Boko Haram kidnapped 110 girls February 19 from Dapchi in Nigeria’s Yobe state after the militants raided their school.
Buhari added that Nigeria was working with international organizations and negotiators to ensure the girls were released unharmed, including those who were also abducted from Chibok in Borno state in 2014.
In April of that year, Boko Haram sparked international outrage when the militants captured 276 girls — between the ages of 16 and 18 — from a boarding school in Chibok. Eighty-two of the girls were freed in a 2017 swap with Boko Haram. More than 100 of the girls remain in captivity, their whereabouts unknown.
Buhari is due to visit Yobe state this week as part of a “condolence and sympathy visits to (an) area where we have had unfortunate events,” he said.
Buhari made the statement as he received US Secretary of State Rex Tillerson on Monday in Abuja shortly before the latter’s ouster. (President Donald Trump announced Tuesday that he is replacing Tillerson with CIA Director Mike Pompeo.)

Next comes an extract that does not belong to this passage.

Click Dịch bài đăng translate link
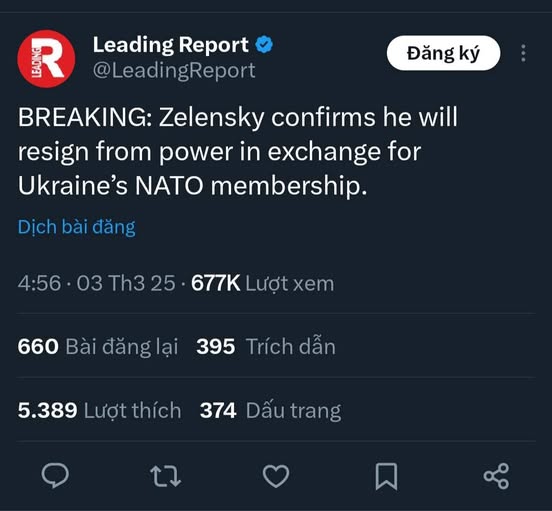 77,227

The Nigerian leader promised that his administration would continue to keep his citizens safe.
He also thanked the United States for its help in fighting the Boko Haram insurgency but called for more assistance in the areas of training and equipment, Buhari aide Femi Adesina said in a statement.
Buhari pledged free and fair elections in 2019. Recalling a visit from a previous secretary of state before the 2015 elections, he said that John Kerry “told the party in government then, and those of us in opposition, to behave ourselves, and we did.”